(Saved entries)
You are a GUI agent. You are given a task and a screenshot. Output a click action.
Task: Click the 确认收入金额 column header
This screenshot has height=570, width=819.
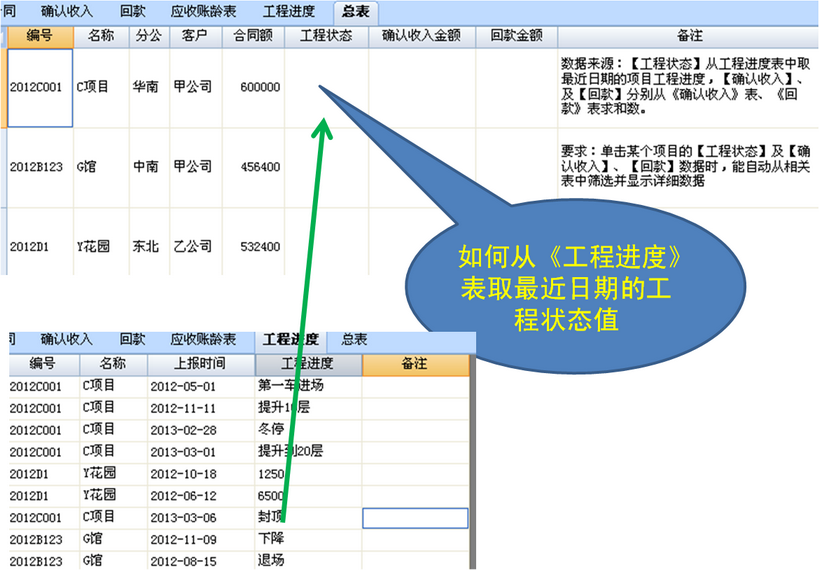421,36
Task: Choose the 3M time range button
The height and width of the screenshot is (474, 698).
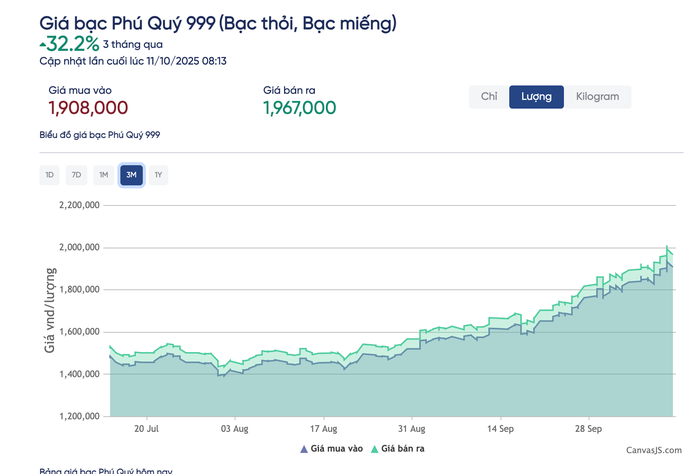Action: coord(131,175)

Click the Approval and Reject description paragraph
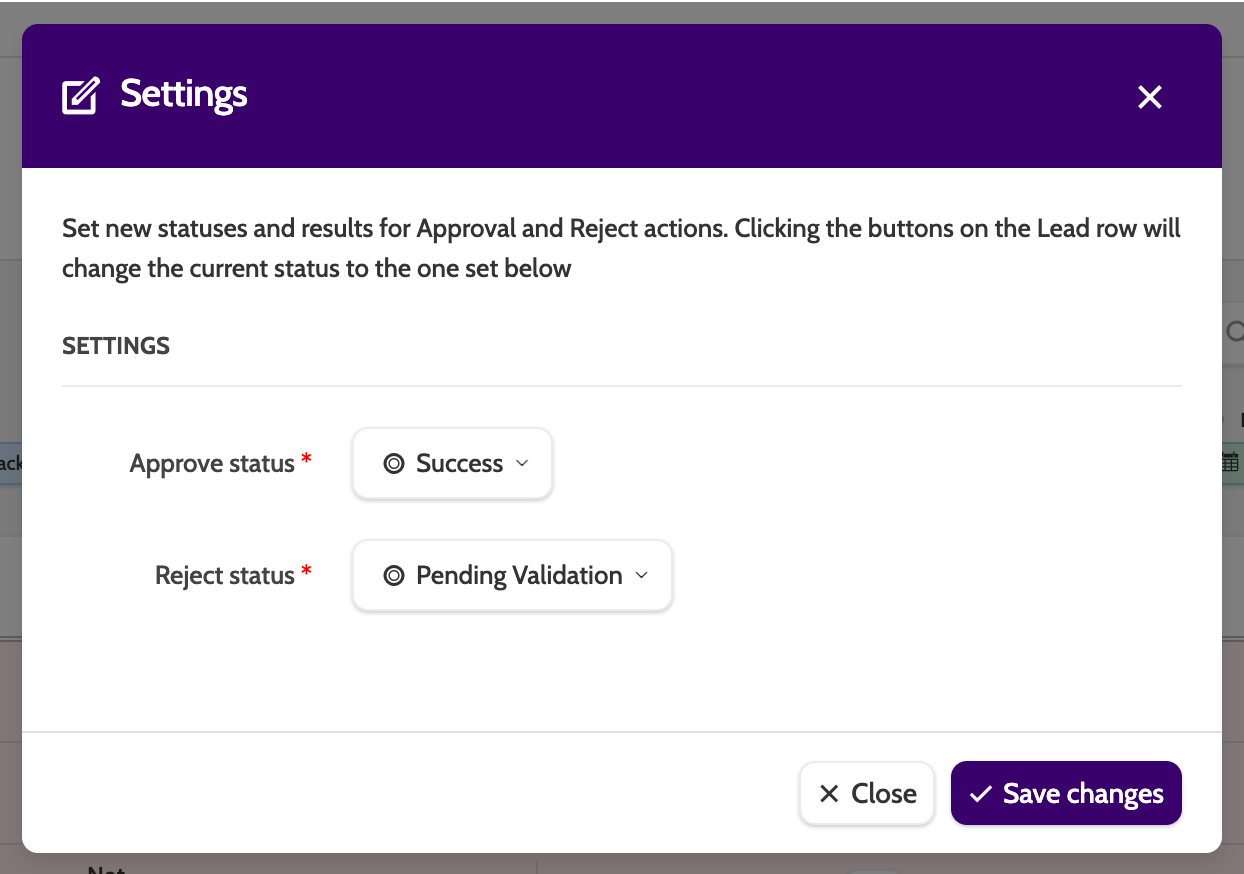[620, 249]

- Action item
Could you reproduce exactly, and only, the lines from the one containing "Click the Approval" through the end of the records above, both included, while leaving out the pictures?

- Answer
Click the Approval and Reject description paragraph
[620, 249]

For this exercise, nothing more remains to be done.